Task to complete: Skip any pictures. Repeat the data exactly, from its first line through the line that holds "The image size is (899, 484).", both included.

════════════════════

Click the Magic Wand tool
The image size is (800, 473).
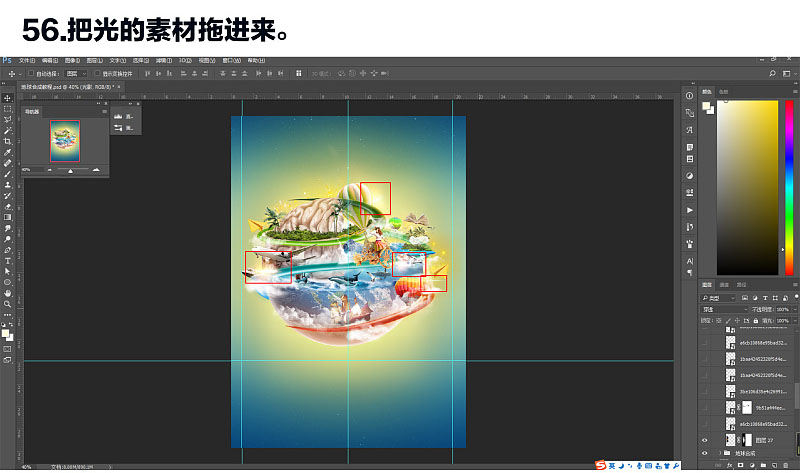click(x=8, y=131)
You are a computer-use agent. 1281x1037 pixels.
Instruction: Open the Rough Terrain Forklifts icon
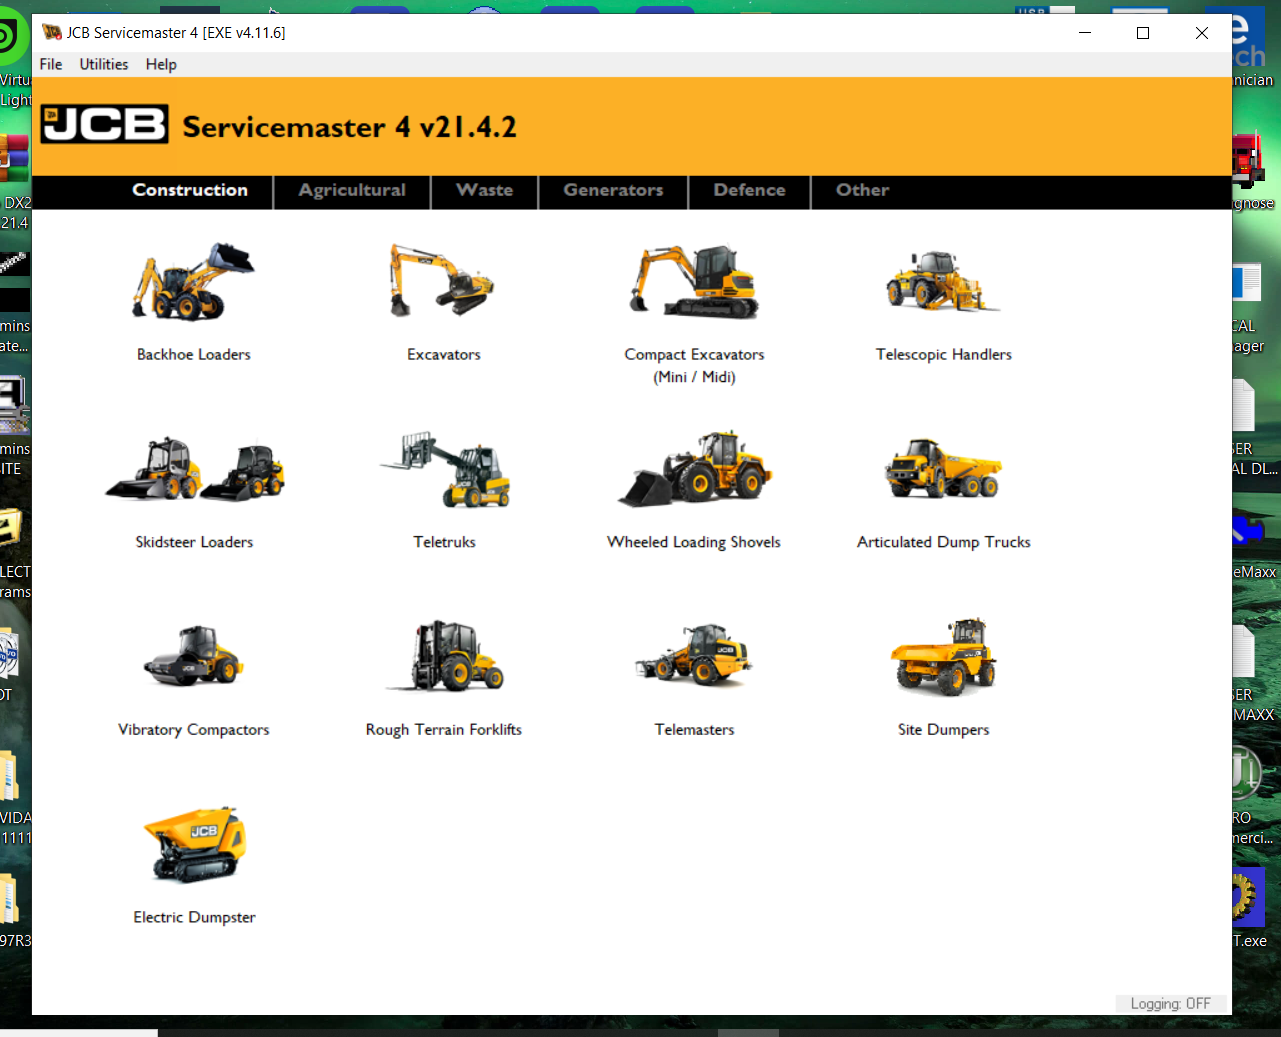444,657
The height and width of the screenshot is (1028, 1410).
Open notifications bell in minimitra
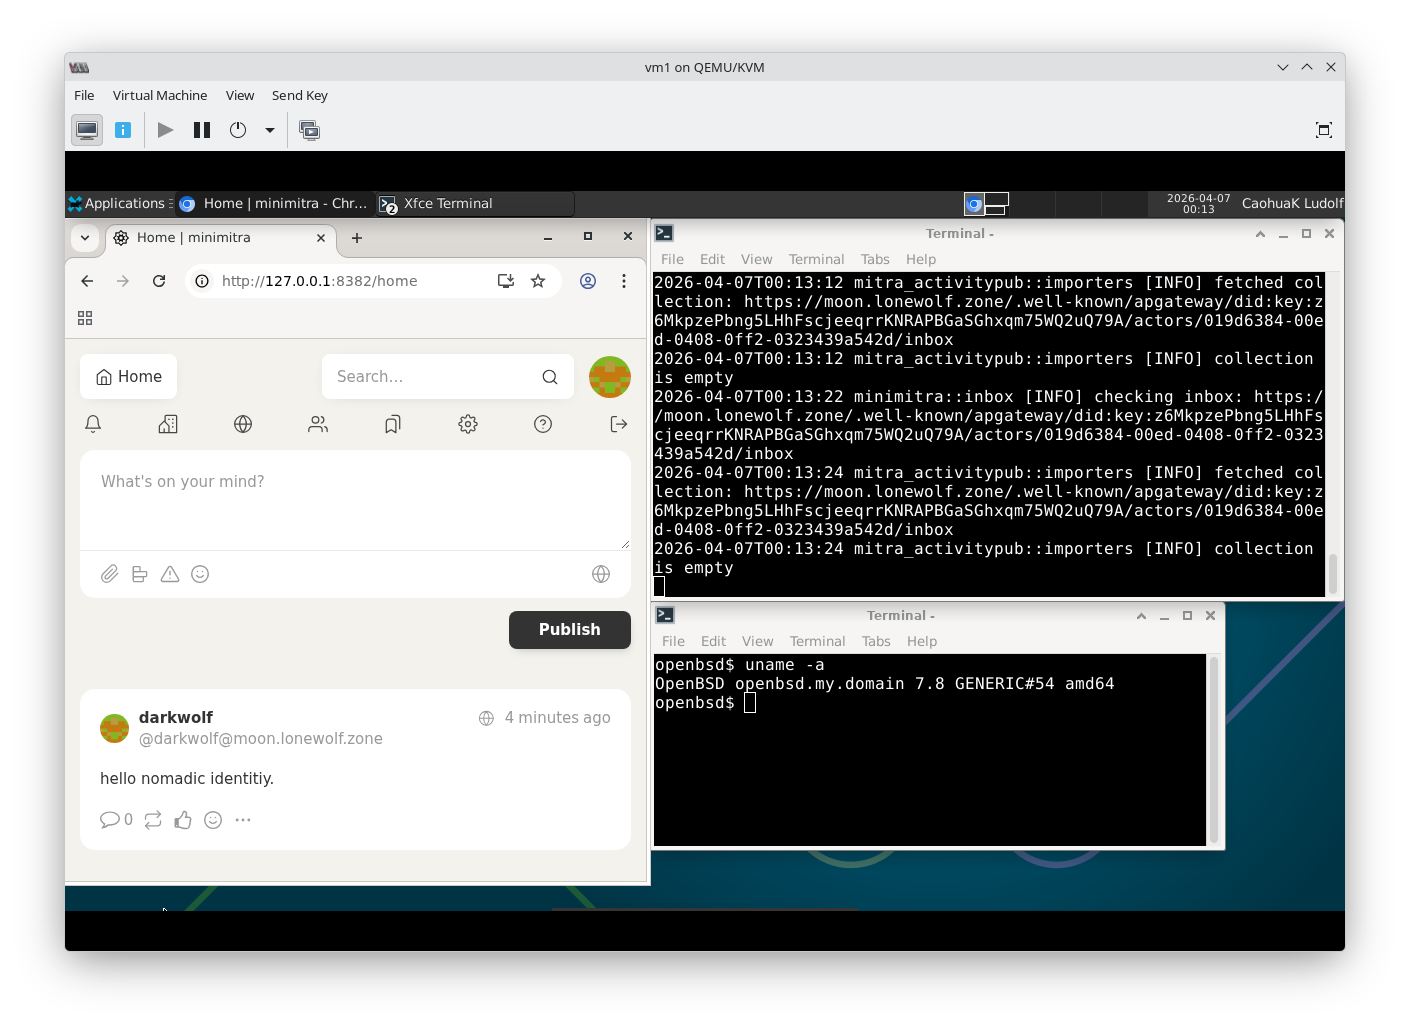[93, 424]
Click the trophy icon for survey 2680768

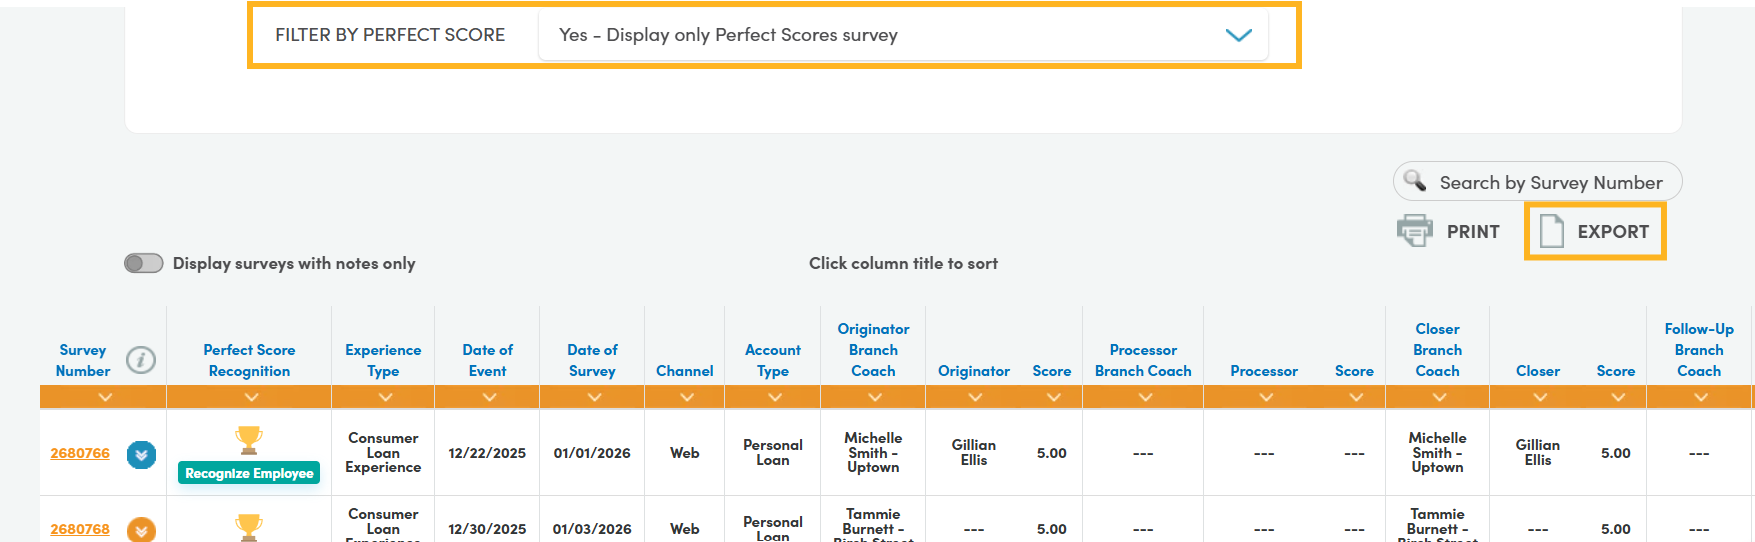coord(249,526)
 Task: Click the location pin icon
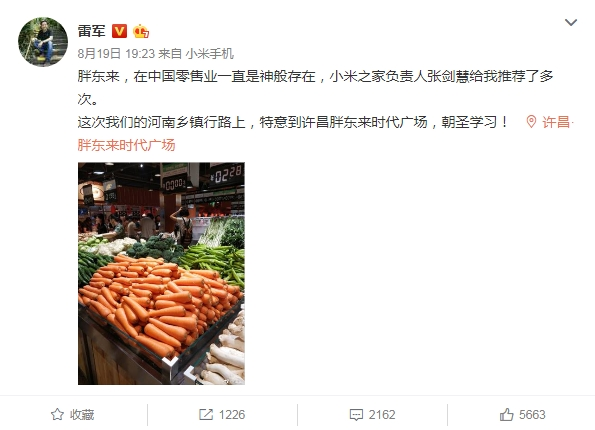click(531, 122)
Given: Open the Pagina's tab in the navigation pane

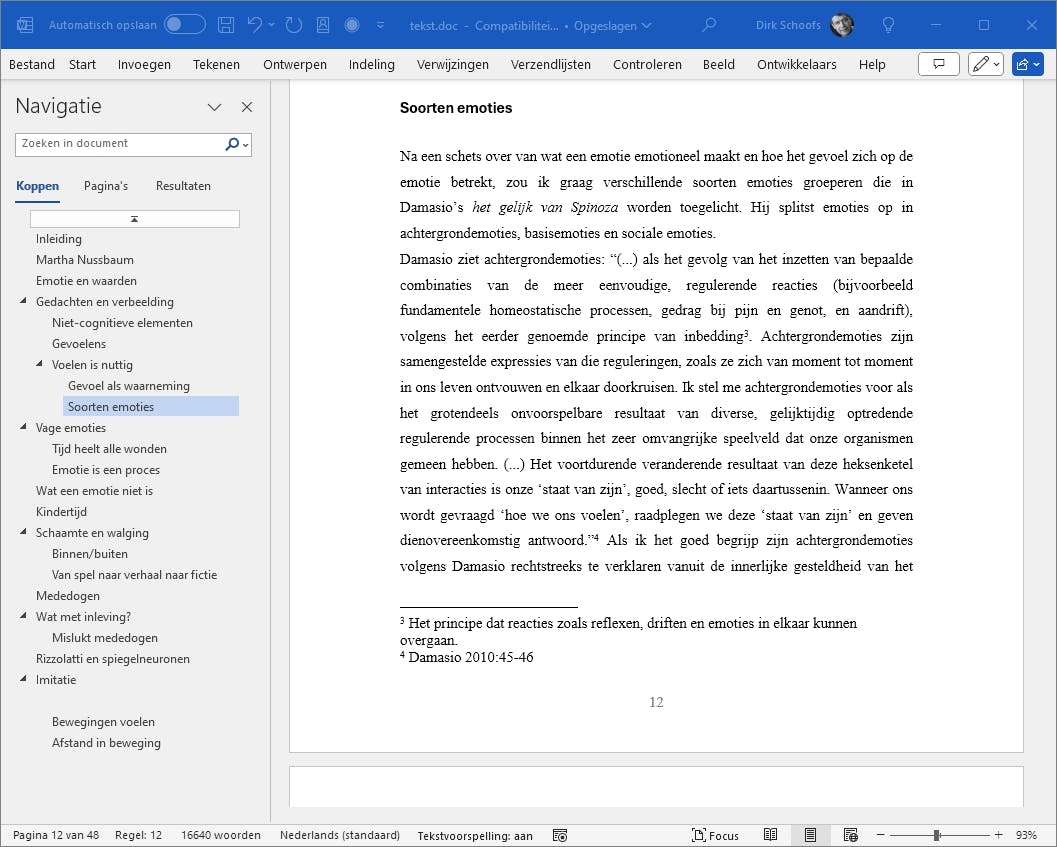Looking at the screenshot, I should point(105,186).
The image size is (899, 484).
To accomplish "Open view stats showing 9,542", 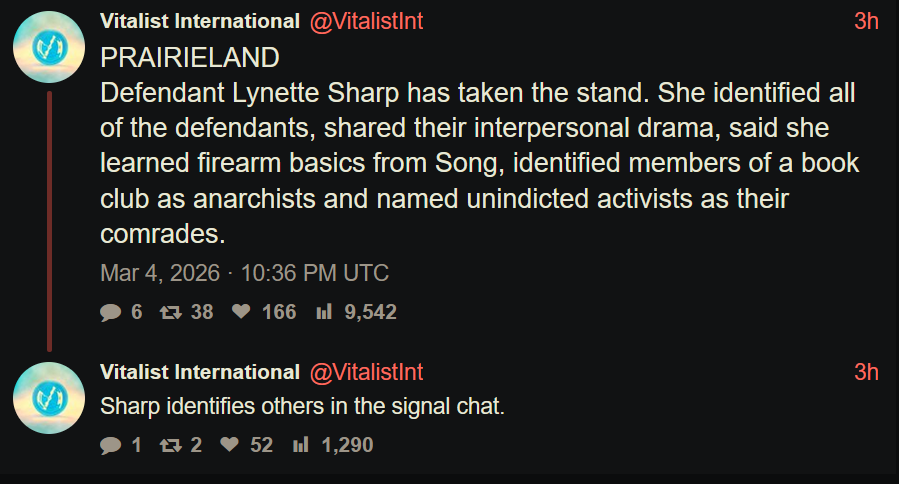I will [x=324, y=312].
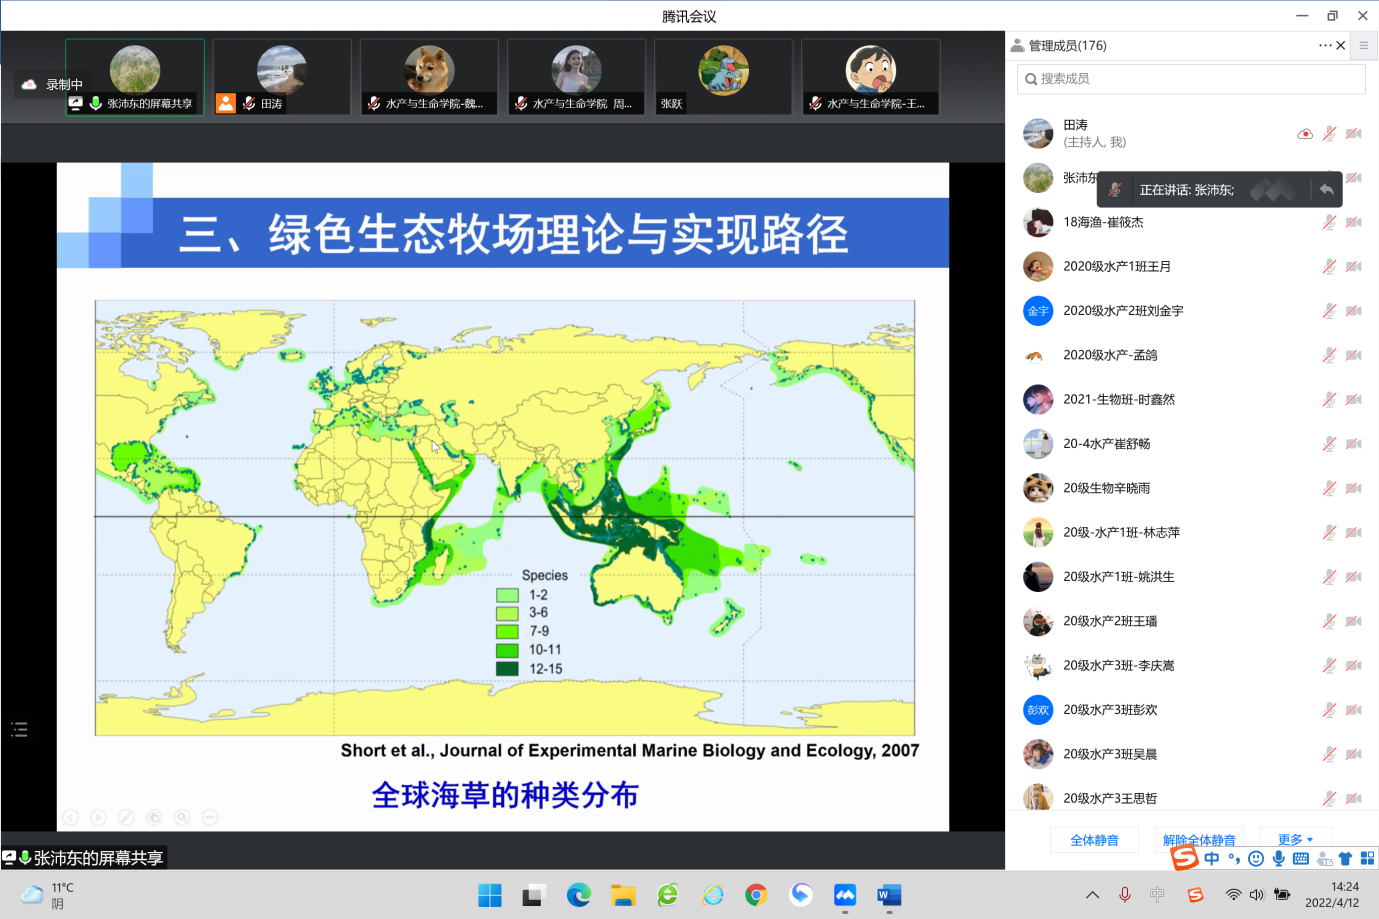Select member 2021-生物班-时鑫然 in the list
The height and width of the screenshot is (919, 1379).
[1119, 399]

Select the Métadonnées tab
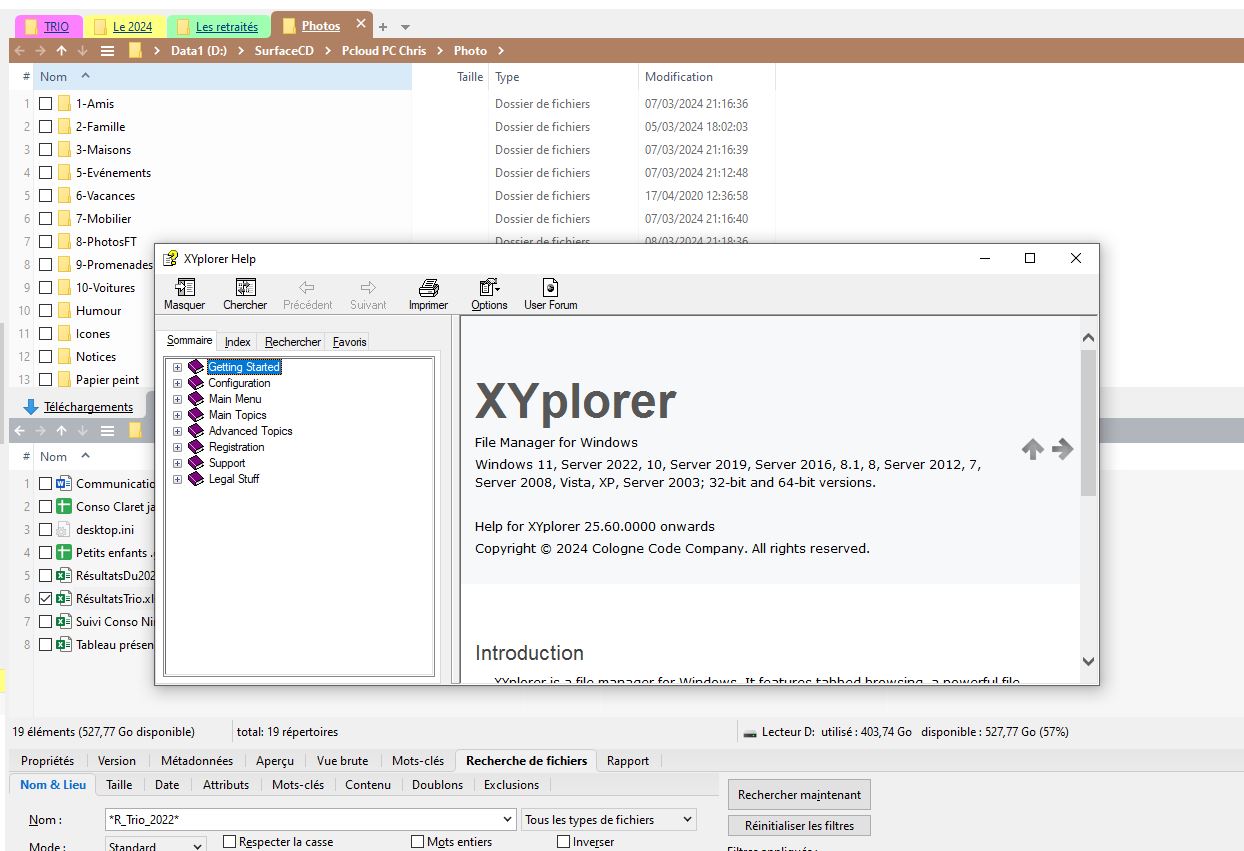pyautogui.click(x=196, y=761)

════════════════════

Your solution:
Click the Magic Wand tool
The image size is (800, 473).
click(x=8, y=131)
You are a computer-use agent. 1281x1037 pixels.
Instruction: Open the Rough Terrain Forklifts icon
444,657
The height and width of the screenshot is (1028, 1410).
Open notifications bell in minimitra
[93, 424]
Click the trophy icon for survey 2680768

coord(249,526)
 Task: Click the location pin icon
click(531, 122)
Given: Open the Pagina's tab in the navigation pane

Looking at the screenshot, I should point(105,186).
The image size is (899, 484).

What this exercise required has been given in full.